#### Problem statement:
Set down every line from the one containing "Instruction: Click the" through the last line of the records below, exactly as written, and leave out the pictures.

#### Data extracts:
☆ ☆ ☆ ☆ ☆ ☆ ☆
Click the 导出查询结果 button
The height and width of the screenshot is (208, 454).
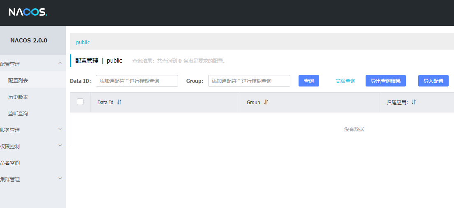pos(385,81)
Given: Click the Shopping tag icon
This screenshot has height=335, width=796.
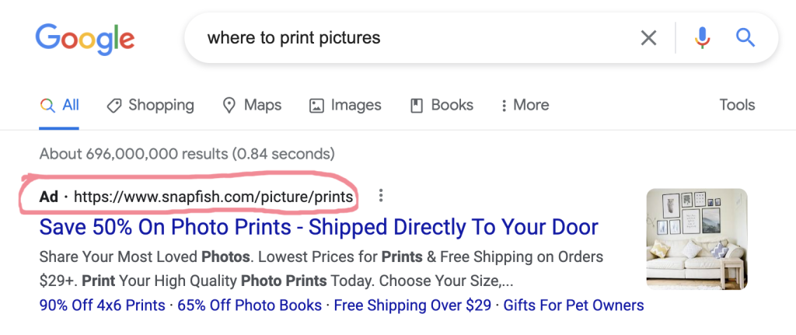Looking at the screenshot, I should coord(113,105).
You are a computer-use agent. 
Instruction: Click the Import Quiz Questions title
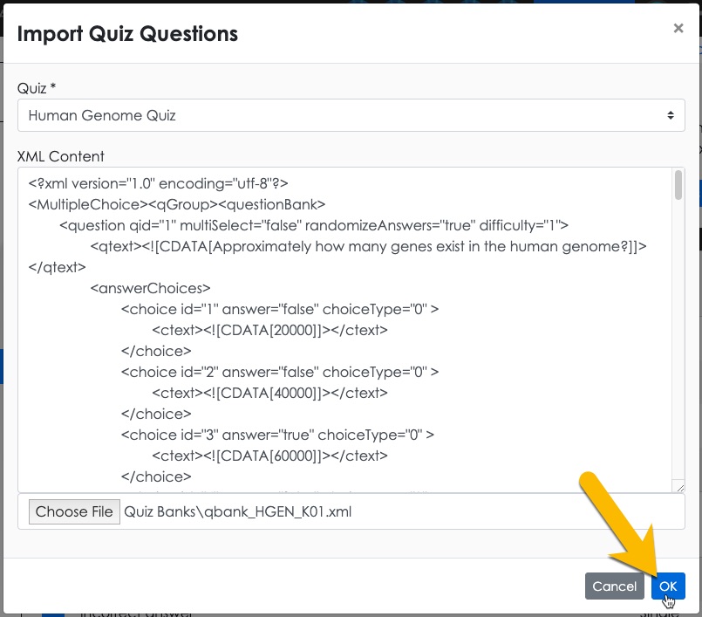(127, 34)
☆ ☆ ☆ ☆ ☆ ☆ ☆
#### Exercise result:
Instruction: Click the Import Quiz Questions title
(127, 34)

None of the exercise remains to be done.